Binding properties of a monoclonal antibody directed toward lead-chelate complexes.

A monoclonal antibody (2C12) that recognizes a Pb(II)-cyclohexyldiethylenetriamine pentaacetic acid complex was produced by the injection of BALB/c mice with a Pb(II)-chelate complex covalently coupled to a carrier protein.
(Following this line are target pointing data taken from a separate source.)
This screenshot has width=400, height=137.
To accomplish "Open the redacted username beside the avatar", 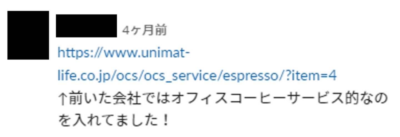I will coord(86,26).
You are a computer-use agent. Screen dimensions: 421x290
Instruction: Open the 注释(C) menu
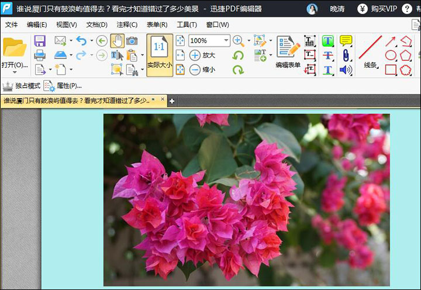point(127,25)
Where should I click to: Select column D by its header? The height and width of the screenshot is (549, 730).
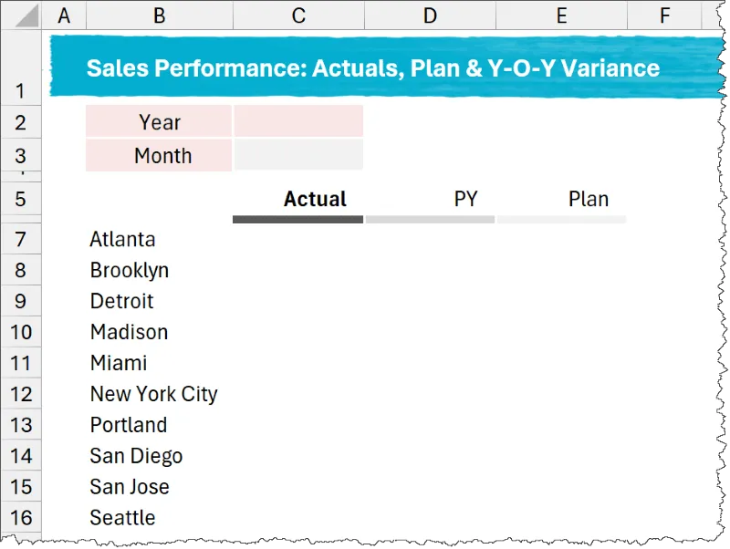[430, 15]
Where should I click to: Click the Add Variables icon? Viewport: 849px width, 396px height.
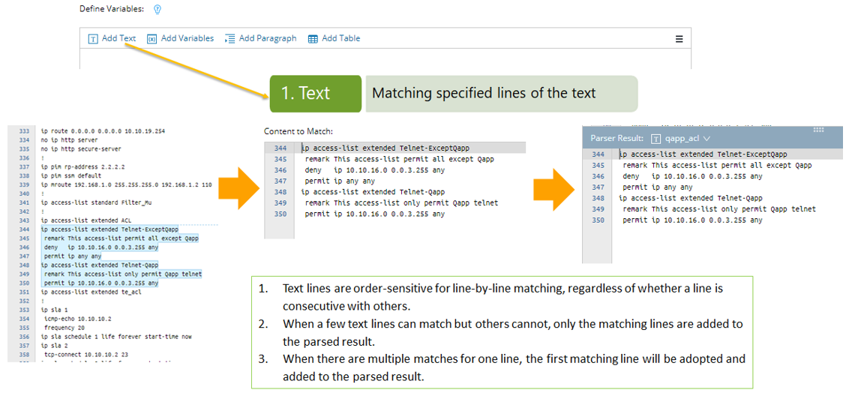[x=152, y=39]
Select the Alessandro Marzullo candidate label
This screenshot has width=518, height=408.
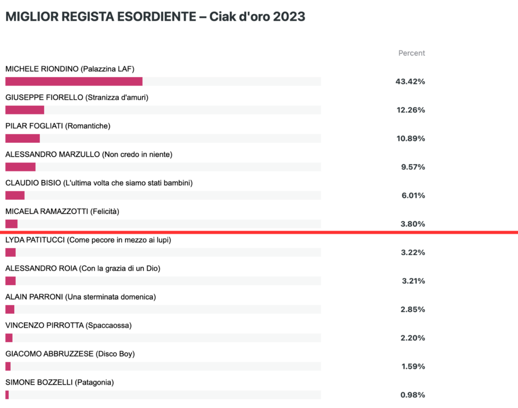pyautogui.click(x=89, y=154)

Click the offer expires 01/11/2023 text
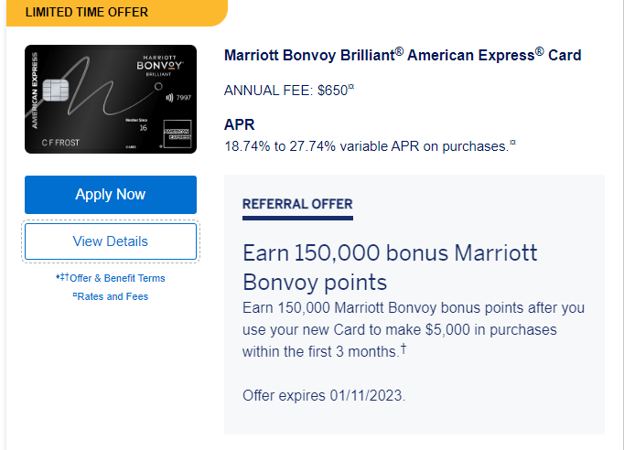[324, 395]
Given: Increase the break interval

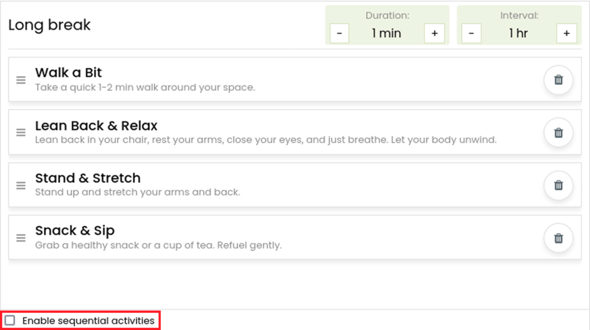Looking at the screenshot, I should (x=567, y=33).
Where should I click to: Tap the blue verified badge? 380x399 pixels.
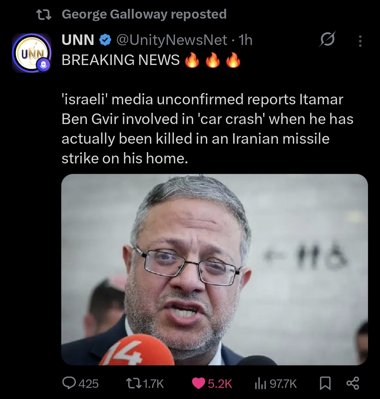coord(105,40)
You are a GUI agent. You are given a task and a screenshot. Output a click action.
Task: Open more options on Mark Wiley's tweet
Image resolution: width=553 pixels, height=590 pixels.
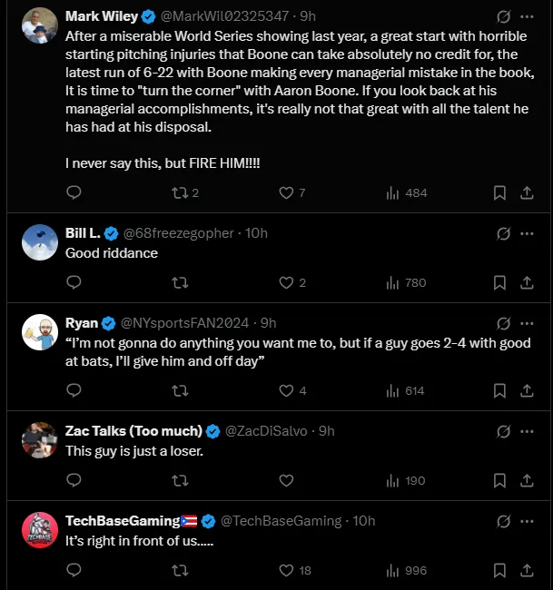[527, 16]
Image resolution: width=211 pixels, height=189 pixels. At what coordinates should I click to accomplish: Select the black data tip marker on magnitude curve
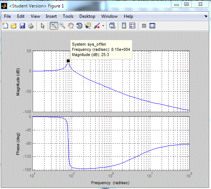(x=68, y=61)
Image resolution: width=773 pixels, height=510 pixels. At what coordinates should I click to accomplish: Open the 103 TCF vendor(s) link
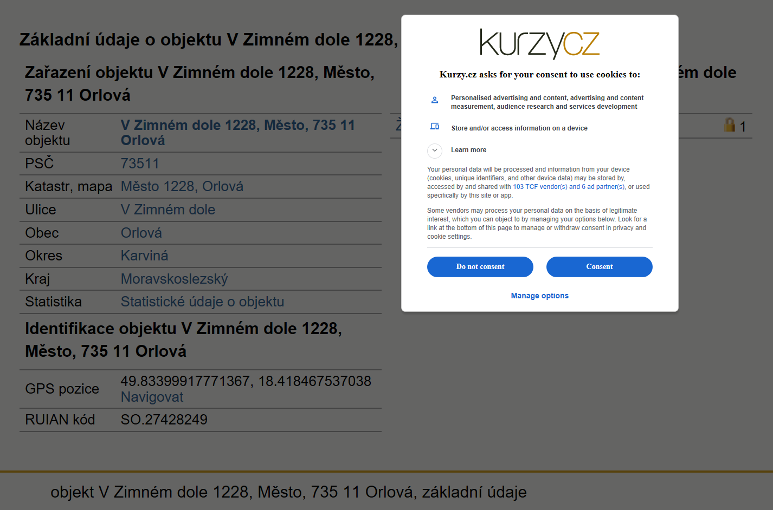540,187
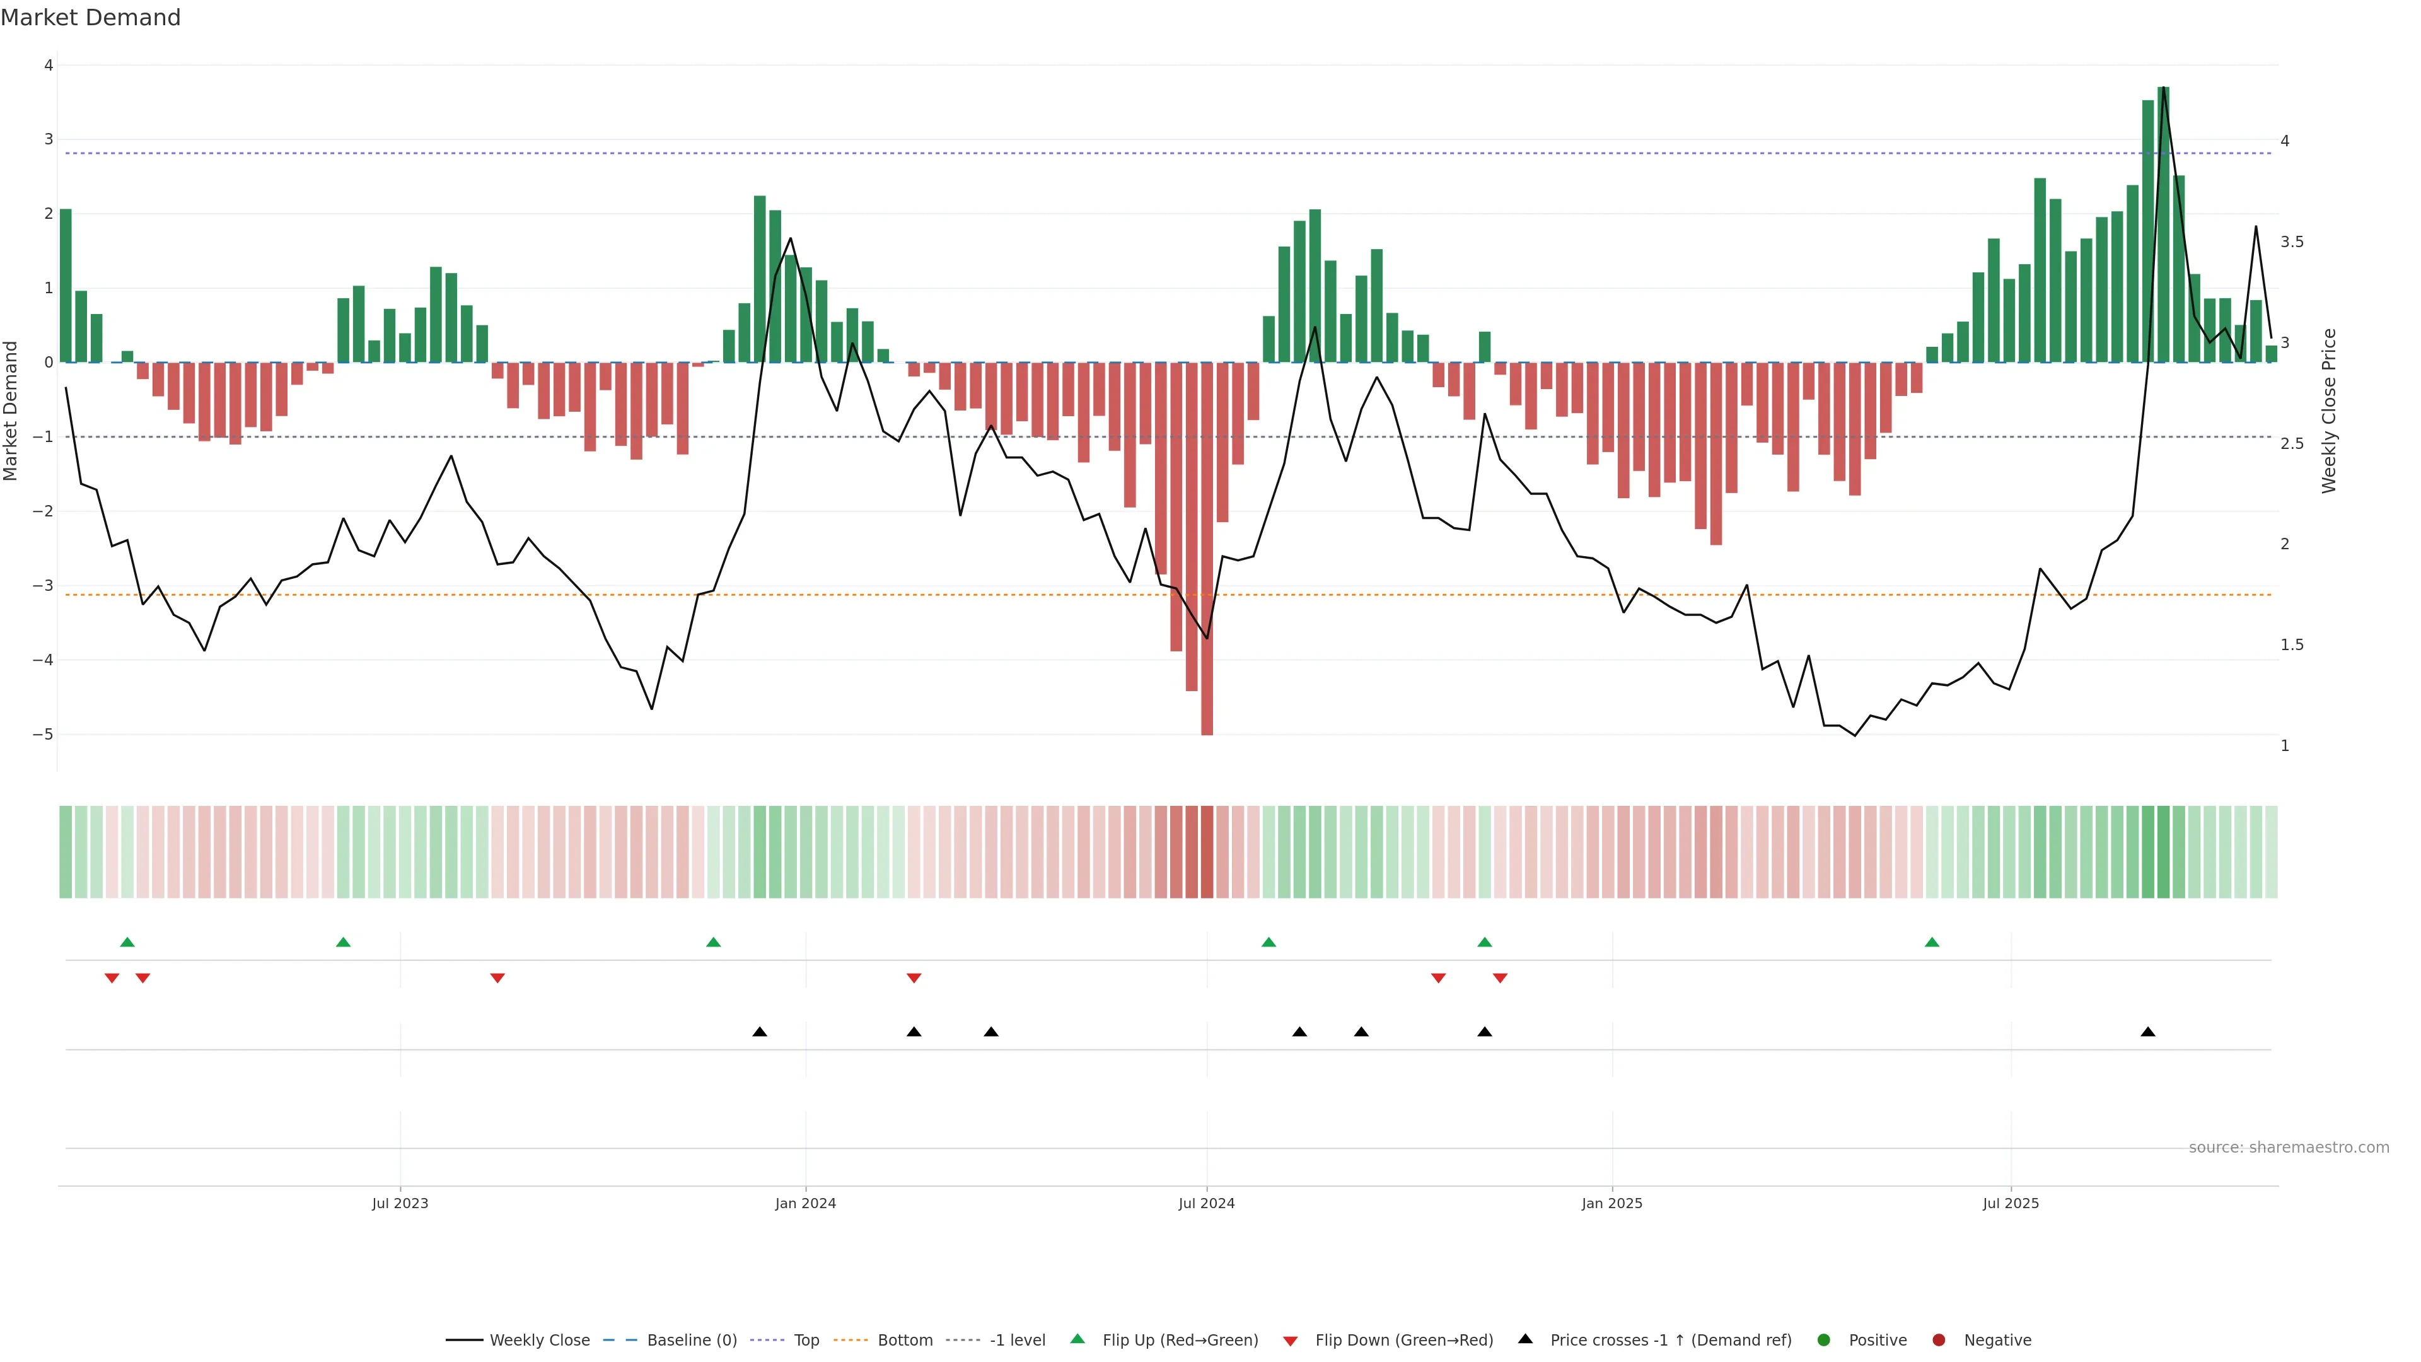
Task: Click red Negative legend circle icon
Action: point(1939,1340)

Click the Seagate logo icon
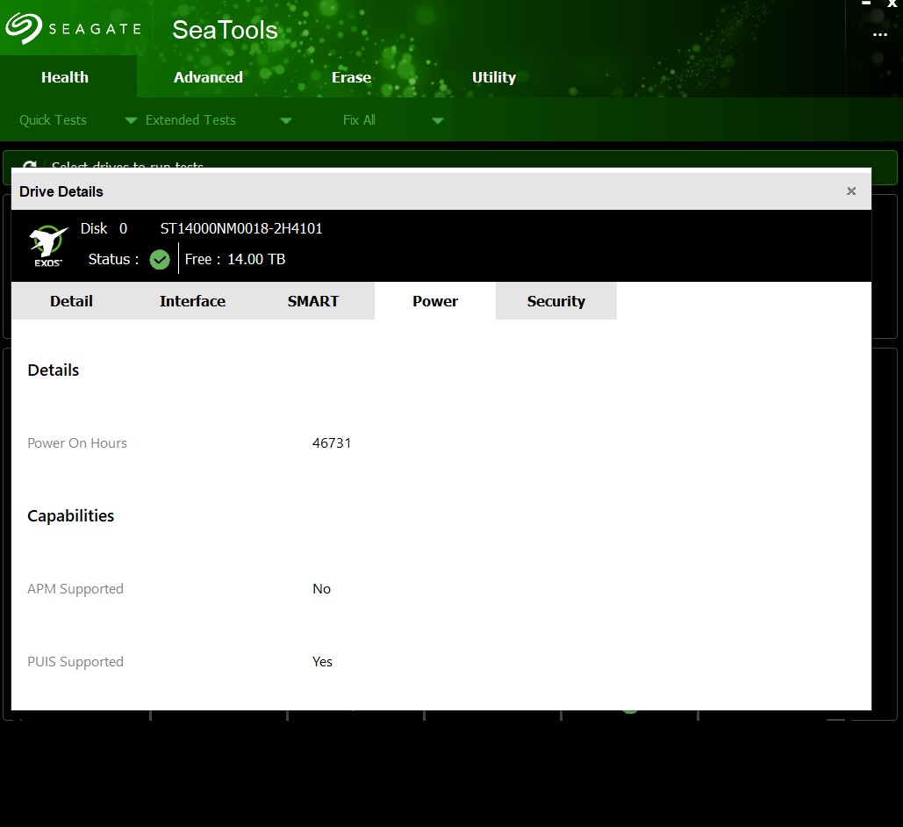tap(24, 28)
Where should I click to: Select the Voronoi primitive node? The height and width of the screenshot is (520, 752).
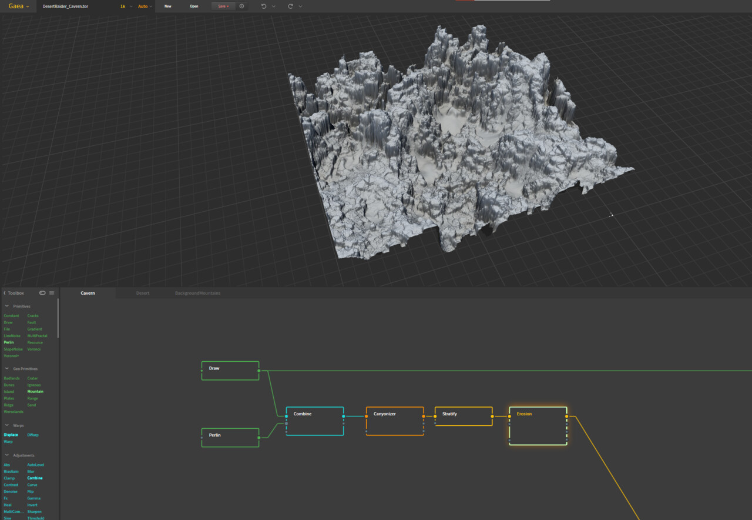(x=33, y=349)
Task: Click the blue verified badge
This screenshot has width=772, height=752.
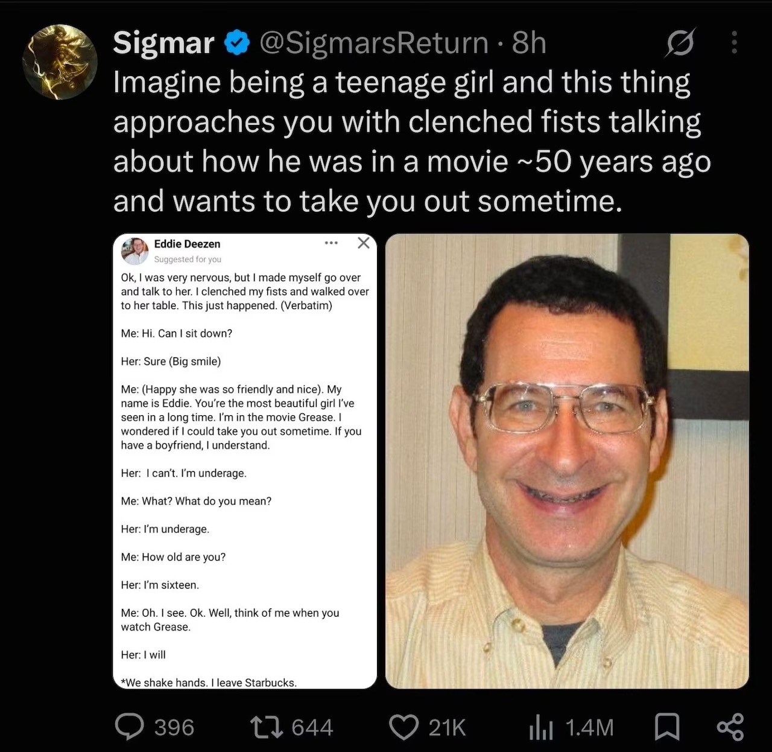Action: pos(238,43)
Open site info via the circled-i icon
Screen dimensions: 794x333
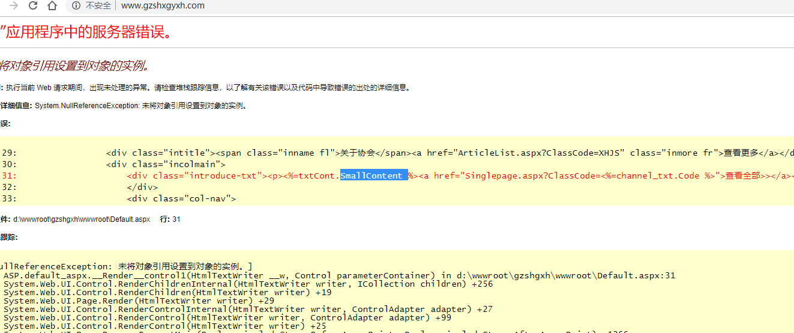[76, 6]
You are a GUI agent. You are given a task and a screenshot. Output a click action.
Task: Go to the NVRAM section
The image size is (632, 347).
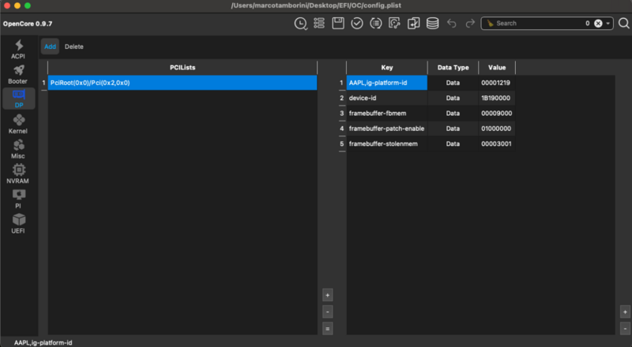[x=18, y=174]
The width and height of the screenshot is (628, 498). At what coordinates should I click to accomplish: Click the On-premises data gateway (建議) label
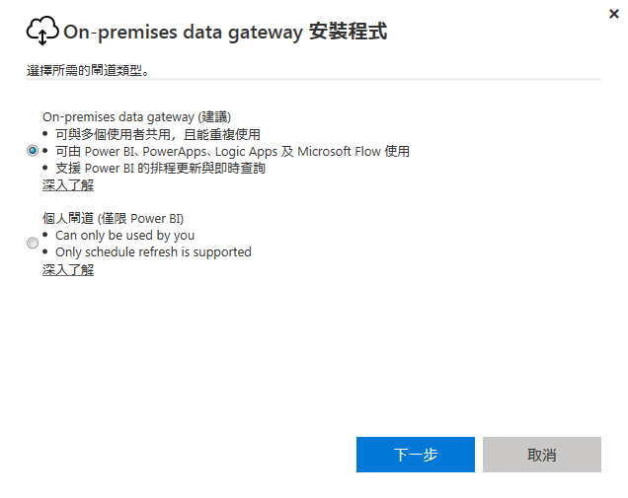pos(136,116)
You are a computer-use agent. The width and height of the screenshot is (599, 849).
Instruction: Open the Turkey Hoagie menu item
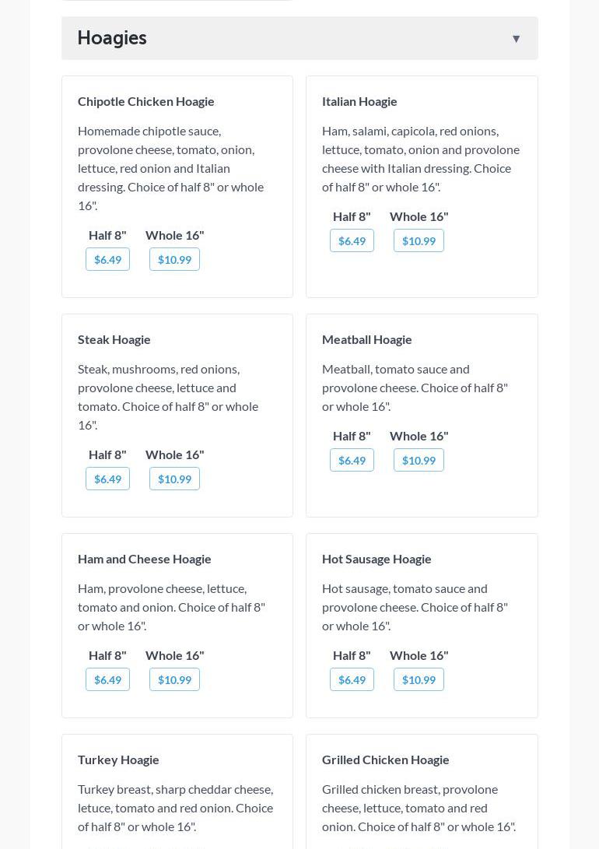[x=118, y=760]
The ability of purified antibody to interact with a variety of metal-free chelators and metal-chelate complexes was assessed by measuring equilibrium dissociation constants. The antibody bound to metal-free trans-cyclohexyldiethylenetriamine pentaacetic acid (CHXDTPA) with an equilibrium dissociation constant of 2.3 x 10(-)(7) M. Addition of Pb(II) increased the affinity of the antibody for the complex by 25-fold; Pb(II) was the only metal cation (of 15 different di-, tri-, and hexavalent metals tested) that increased the affinity of the antibody for CHXDTPA. The increased affinity was due primarily to an increase in the association rate constant. The antibody also had the ability to interact with ethylenediamine tetraacetic acid (EDTA), diethylenetriamine pentaacetic acid (DTPA), and structurally related derivatives, but with affinities from 50- to 10000-fold less than that determined for CHXDTPA. Addition of metals to EDTA-based chelators reduced the affinity of the antibody for these ligands. However, when DTPA was used as the chelator, addition of Pb(II) increased the affinity of the antibody for the complex by 200-fold. The sensitivity of prototype immunoassays for Pb(II) could be modulated by changing the structure of the immobilized metal-chelate complex and/or the soluble chelator used to complex Pb(II) in the test solution.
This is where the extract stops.